Historic Restoration with Modern Methods
Peter Cox has been contracted to treat woodworm and fungal decay on a major refurbishment project in Huddersfield. Acre Mill is a listed wiremill which adjoins Huddersfield Royal Infirmary, and will eventually become a new outpatient centre. Peter Cox Yorkshire office is responsible for the project. Branch Manager Gary Laird said: “Acre Mill was once regarded by locals as the biggest mill in the world as it went three-quarters of the way around the “Globe” – the name of the local pub, now known as The Nightingale. The contractors are keen to preserve as much of what is left of the original structure as possible and with our considerable experience working with historical buildings, Peter Cox was the obvious choice.
Upon investigation of the rafters, the Peter Cox team found woodworm infestation and fungal decay. Some of the rafters were also damaged and split and the ridge was completely missing in places and provided no structural support. There was also further decay by Wet Rot to some of the rafter feet, wall plates to the front elevation and to several trusses. Wet Rot is caused by a number of Basidiomycetes fungi and attacks both softwood and hardwood. It usually occurs in persistently damp conditions and has been known to hollow out giant beams and is responsible for much of the wood decay within buildings.
In addition, the Peter Cox team also found evidence of infestation by the Common Furniture Beetle (Anobium punctatum) to all trusses. This wood-boring insect is responsible for about 75% of all woodworm damage in this country and will attack softwood and hardwood. In order to repair the problems, Peter Cox removed and replaced the timbers and all surfaces and then contact masonry was capped in a damp proof membrane. A stainless steel threaded bar was inserted from the top of the principle rafter into the two supporting blocks underneath and resin bonded to the timbers. A new wall plate was machined and fitted and all surfaces that contact masonry were capped in an appropriate damp proof membrane.
New rafters were fitted from the first purlin to bear onto the new wall plate and new purlin were formed from specialist timbers. The purlin was installed and the splice section of truss resin bonded back into place. All other timbers had high moisture content and also showed evidence of the common furniture beetle and so the team treated the bearing ends with a Deep Kill Timber Gel to prolong their life. We also injected Deep Kill Timber Gel into the bearing ends and fitted a plastic cap to prevent leakage. On the maisonette level, the team treated decay from Wet Rot by removing floor boarding, tongue and groove boarding and decayed stonework.

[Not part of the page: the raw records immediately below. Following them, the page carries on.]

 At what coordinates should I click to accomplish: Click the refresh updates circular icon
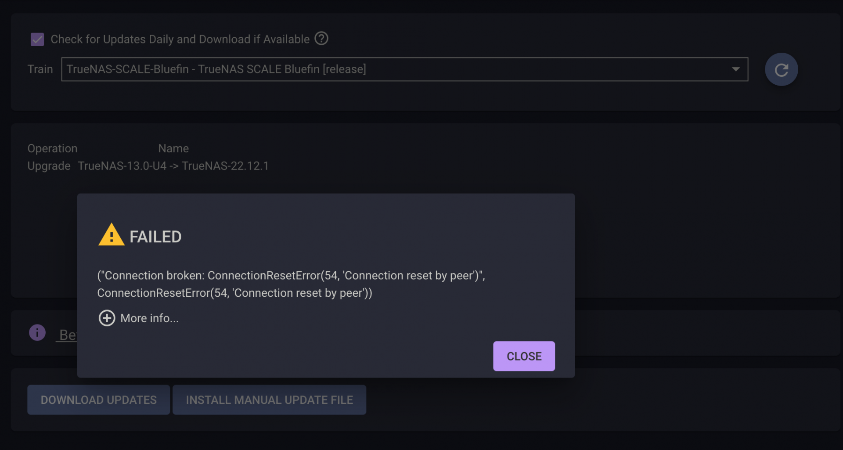coord(781,69)
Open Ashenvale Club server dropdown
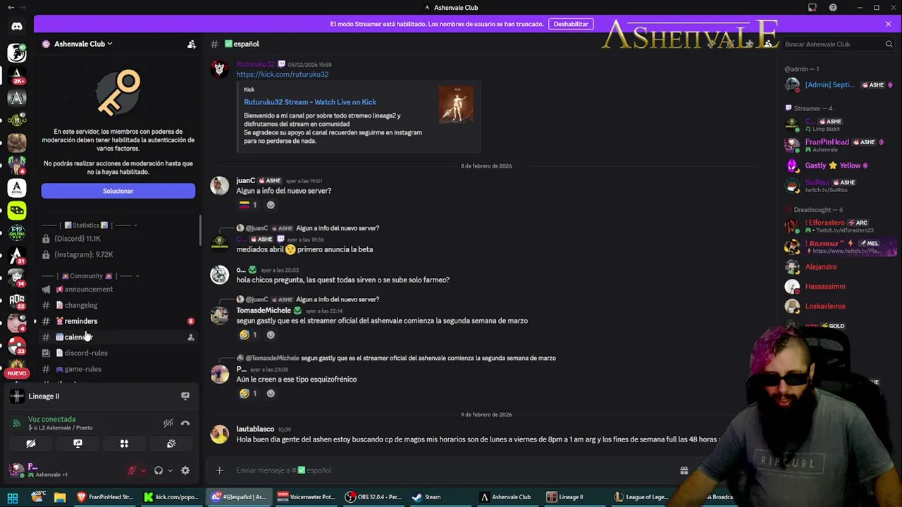902x507 pixels. pyautogui.click(x=78, y=44)
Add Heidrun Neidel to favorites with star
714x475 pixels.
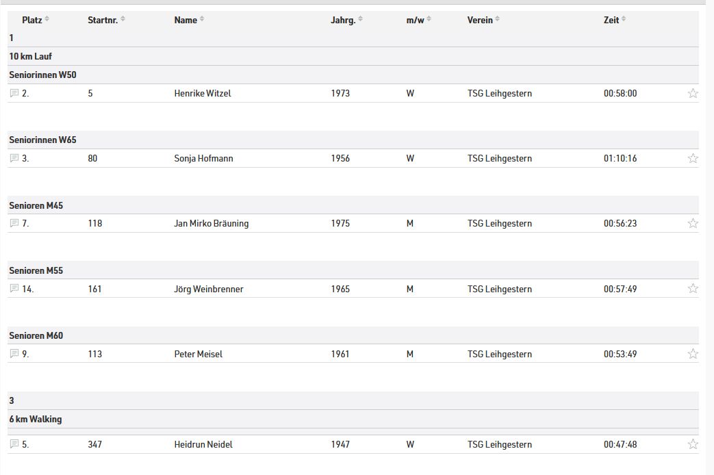(693, 444)
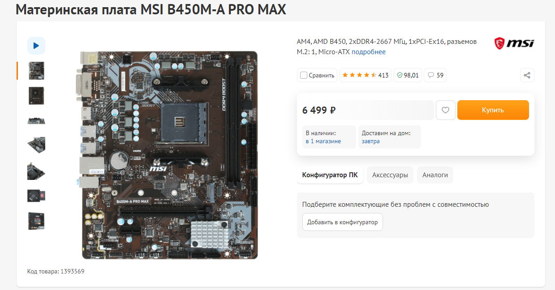Open the завтра delivery link
Image resolution: width=555 pixels, height=290 pixels.
[x=371, y=141]
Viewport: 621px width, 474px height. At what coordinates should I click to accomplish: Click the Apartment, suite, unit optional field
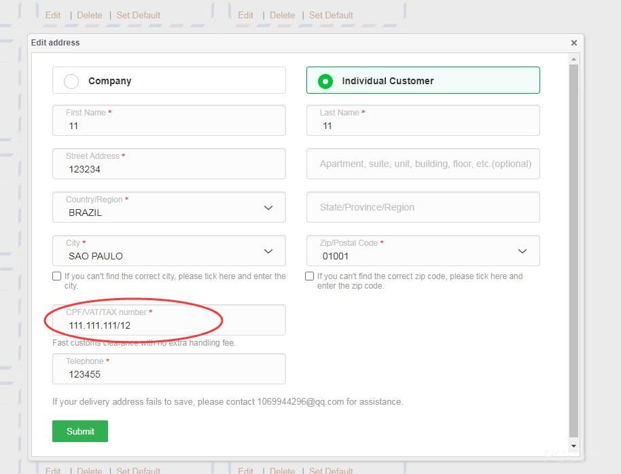(423, 164)
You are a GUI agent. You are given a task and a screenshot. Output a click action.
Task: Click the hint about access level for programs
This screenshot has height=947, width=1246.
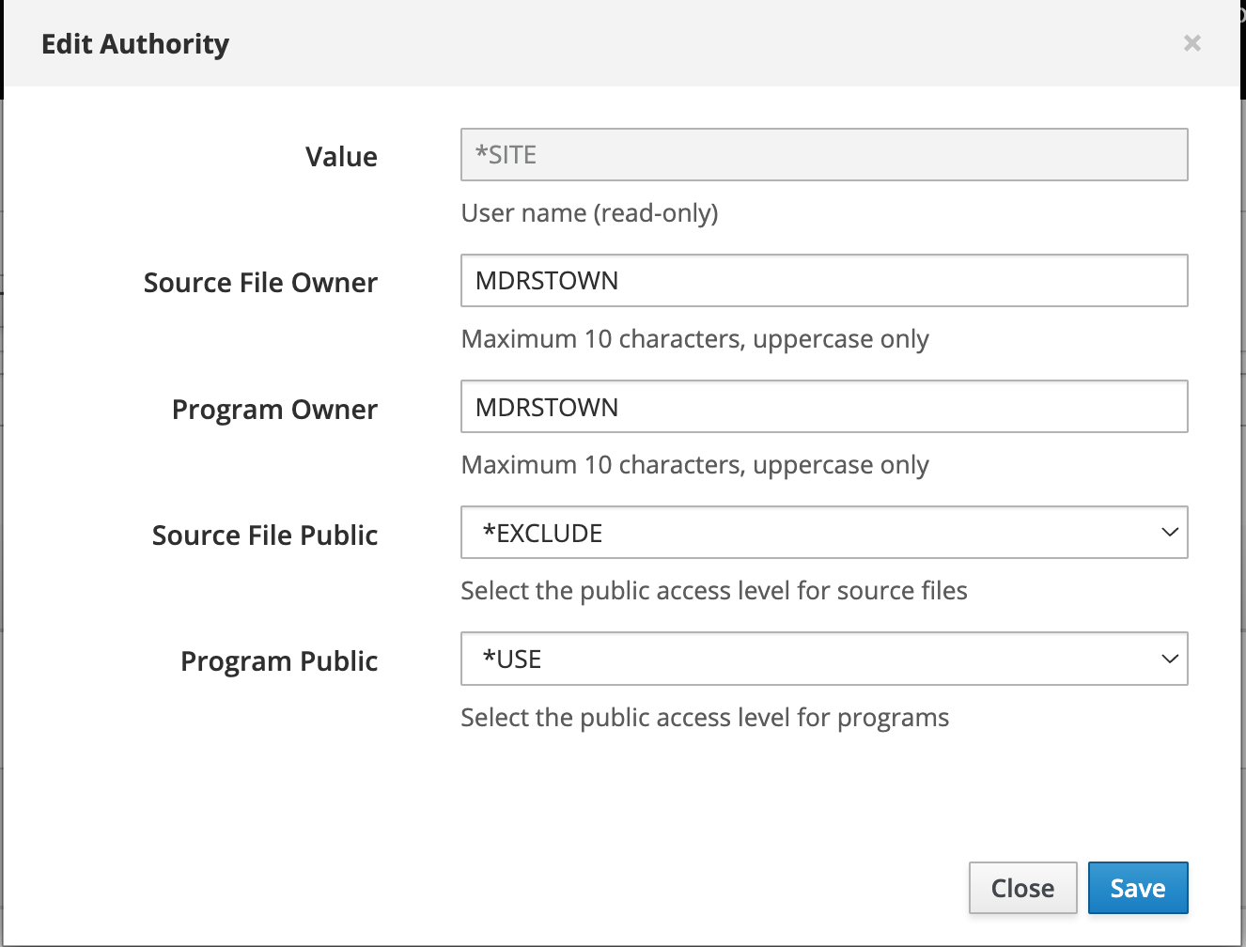click(705, 718)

A new beam end was formed from structural grade Douglas Fir and all surfaces came into contact with masonry were capped in a damp proof membrane.
Perfect for Heritage Buildings
Gary Laird said: “When dealing with rising damp in thick stone and brick masonry, and especially rubble-filled walls, Peter Cox advise using a remedial damp proof course using our Elektro+ Osmotic System, which is particulary ideal for historical buildings.” In the 18th century, a physicist named Reuss found that water moved from a positive to a negative cathode when an electrical current was applied.
Today the science has moved on considerably and by introducing a very small positive electrical charge on the wall it repels the rising damp moisture molecules down the walls and back into the ground. It is perfect for heritage buildings as it causes minimum disturbance and is ‘reversible’, making it acceptable to leading conservation and heritage organisations. No liquid chemicals are used so the wall is quicker to dry out and it does not cause problems on party walls. It is chemical free and immediately effective and can even be fitted with a monitoring system for additional reassurance.
Gary adds: “This completed development will provide a new 56,000 sq. ft. centralised outpatient centre, expected to serve over 200,000 outpatient appointments every year. It is due to be operational by mid-2014 and Peter Cox isdelighted to have played a part in securing the future of this old building for future generations.”